What is asked
Rewrite all of the entries below, replacing "computer-use agent" with "screen automation agent" wherever it occurs and leaving every other character unchanged.

Supplied information
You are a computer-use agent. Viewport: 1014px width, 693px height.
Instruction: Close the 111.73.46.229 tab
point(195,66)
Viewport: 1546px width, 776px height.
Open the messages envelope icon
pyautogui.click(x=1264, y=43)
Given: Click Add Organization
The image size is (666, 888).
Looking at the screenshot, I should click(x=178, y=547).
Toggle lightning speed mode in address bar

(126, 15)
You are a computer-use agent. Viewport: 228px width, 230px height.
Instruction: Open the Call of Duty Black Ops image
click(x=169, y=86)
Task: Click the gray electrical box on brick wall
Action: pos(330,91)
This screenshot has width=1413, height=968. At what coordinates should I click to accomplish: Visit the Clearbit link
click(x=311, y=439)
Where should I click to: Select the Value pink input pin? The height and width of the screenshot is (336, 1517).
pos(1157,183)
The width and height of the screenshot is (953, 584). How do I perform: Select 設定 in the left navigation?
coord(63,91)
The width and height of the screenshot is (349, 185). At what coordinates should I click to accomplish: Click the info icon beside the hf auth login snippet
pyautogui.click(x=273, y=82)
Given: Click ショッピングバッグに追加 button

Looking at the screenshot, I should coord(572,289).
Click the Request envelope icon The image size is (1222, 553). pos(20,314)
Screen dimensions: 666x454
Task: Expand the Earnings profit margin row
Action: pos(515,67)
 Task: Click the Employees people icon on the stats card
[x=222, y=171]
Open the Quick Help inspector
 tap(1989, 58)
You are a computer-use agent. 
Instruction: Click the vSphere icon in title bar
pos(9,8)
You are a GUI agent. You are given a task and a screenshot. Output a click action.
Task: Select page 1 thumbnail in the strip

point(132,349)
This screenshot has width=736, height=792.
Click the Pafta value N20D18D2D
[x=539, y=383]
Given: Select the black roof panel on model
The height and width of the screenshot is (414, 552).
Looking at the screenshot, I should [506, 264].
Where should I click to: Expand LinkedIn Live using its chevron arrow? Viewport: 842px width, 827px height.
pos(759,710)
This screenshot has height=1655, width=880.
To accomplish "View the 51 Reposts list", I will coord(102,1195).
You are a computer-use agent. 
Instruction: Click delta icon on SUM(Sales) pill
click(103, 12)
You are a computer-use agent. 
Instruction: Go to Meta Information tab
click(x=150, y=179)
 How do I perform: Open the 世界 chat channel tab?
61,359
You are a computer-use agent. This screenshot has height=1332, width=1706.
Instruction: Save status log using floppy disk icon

Response to the task
You are a screen automation agent. Viewport: 1014px width, 693px height.
Instruction: Close the 111.73.46.229 tab
point(195,66)
Viewport: 1546px width, 776px height.
Open the messages envelope icon
pyautogui.click(x=1264, y=43)
Given: Click Add Organization
The image size is (666, 888).
Looking at the screenshot, I should click(x=178, y=547).
Toggle lightning speed mode in address bar

(126, 15)
You are a screen automation agent. Viewport: 228px width, 230px height.
Instruction: Open the Call of Duty Black Ops image
click(x=169, y=86)
Task: Click the gray electrical box on brick wall
Action: pos(330,91)
This screenshot has width=1413, height=968. At what coordinates should I click to accomplish: Visit the Clearbit link
click(x=311, y=439)
Where should I click to: Select the Value pink input pin? The height and width of the screenshot is (336, 1517).
pos(1157,183)
The width and height of the screenshot is (953, 584). How do I perform: Select 設定 in the left navigation?
coord(63,91)
The width and height of the screenshot is (349, 185). At what coordinates should I click to accomplish: Click the info icon beside the hf auth login snippet
pyautogui.click(x=273, y=82)
Given: Click ショッピングバッグに追加 button

Looking at the screenshot, I should coord(572,289).
Click the Request envelope icon The image size is (1222, 553). pos(20,314)
Screen dimensions: 666x454
Task: Expand the Earnings profit margin row
Action: pos(515,67)
 Task: Click the Employees people icon on the stats card
[x=222, y=171]
Open the Quick Help inspector
 tap(1989, 58)
You are a screen automation agent. 
Instruction: Click the vSphere icon in title bar
pos(9,8)
You are a GUI agent. You are given a task and a screenshot. Output a click action.
Task: Select page 1 thumbnail in the strip

point(132,349)
This screenshot has width=736, height=792.
Click the Pafta value N20D18D2D
[x=539, y=383]
Given: Select the black roof panel on model
The height and width of the screenshot is (414, 552).
Looking at the screenshot, I should [506, 264].
Where should I click to: Expand LinkedIn Live using its chevron arrow? Viewport: 842px width, 827px height.
pos(759,710)
This screenshot has height=1655, width=880.
To accomplish "View the 51 Reposts list", I will coord(102,1195).
You are a screen automation agent. 
Instruction: Click delta icon on SUM(Sales) pill
click(103, 12)
You are a screen automation agent. 
Instruction: Go to Meta Information tab
click(x=150, y=179)
 How do I perform: Open the 世界 chat channel tab?
61,359
You are a screen automation agent. This screenshot has height=1332, width=1706.
Instruction: Save status log using floppy disk icon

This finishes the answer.